I started working with Azure Machine Learning Service. It has a feature called Pipeline, which I'm currently trying to use. There are, however, are bunch of things that are completely unclear from the documentation and the examples and I'm struggling to fully grasp the concept.
When I look at 'batch scoring' examples, it is implemented as a Pipeline Step. This raises the question: does this mean that the 'predicting part' is part of the same pipeline as the 'training part', or should there be separate 2 separate pipelines for this? Making 1 pipeline that combines both steps seems odd to me, because you don't want to run your predicting part every time you change something to the training part (and vice versa).
What parts should be implemented as a Pipeline Step and what parts shouldn't? Should the creation of the Datastore and Dataset be implemented as a step? Should registering a model be implemented as a step?
What isn't shown anywhere is how to deal with model registry. I create the model in the training step and then write it to the output folder as a pickle file. Then what? How do I get the model in the next step? Should I pass it on as a PipelineData object? Should train.py itself be responsible for registering the trained model?

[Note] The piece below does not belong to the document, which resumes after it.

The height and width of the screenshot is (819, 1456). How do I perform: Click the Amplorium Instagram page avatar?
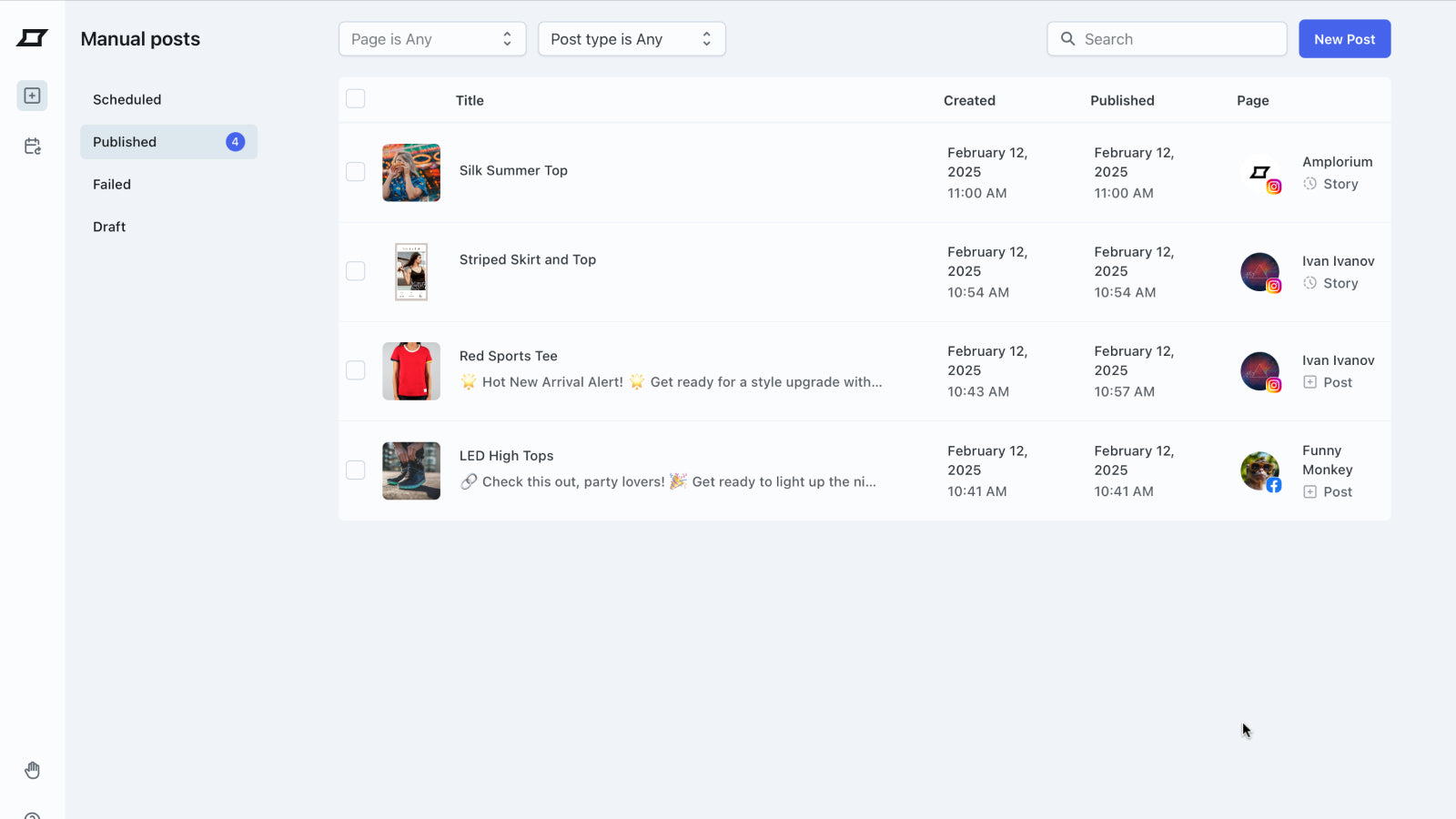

Anders has a great answer, but I'll expand on #1 a bit. In the batch scoring examples you've seen, the assumption is that there is already a trained model, which could be coming from another pipeline, or in the case of the notebook, it's a pre-trained model not built in a pipeline at all.
However, running both training and prediction in the same pipeline is a valid use-case. Use the allow_reuse param and set to True, which will cache the step output in the pipeline to prevent unnecessary reruns.
Take a model training step for example, and consider the following input to that step:
training script
input data
additional step params
If you set allow_reuse=True, and your training script, input data, and other step params are the same as the last time the pipeline ran, it will not rerun that step, it will use the cached output from the last time the pipeline ran. But let's say your data input changed, then the step would rerun.
In general, pipelines are pretty modular and you can build them how you see fit. You could maintain separate pipelines for training and scoring, or bundle everything in one pipeline but leverage the automatic caching.
Azure ML pipelines best practices are emergent, so I can give you some recommendations, but I'd be surprised if others respond with divergent deeply-held opinions. The Azure ML product group also is improving and expanding on the product at a phenomenal pace, so I fully expect things to change (for the better) over time. This article does a good job of explaining ML pipelines
3 Passing a model to a downstream step
How do I get the model in the next step?
During development, I recommend that you don't register your model and that the scoring step receives your model via a PipelineData as a pickled file.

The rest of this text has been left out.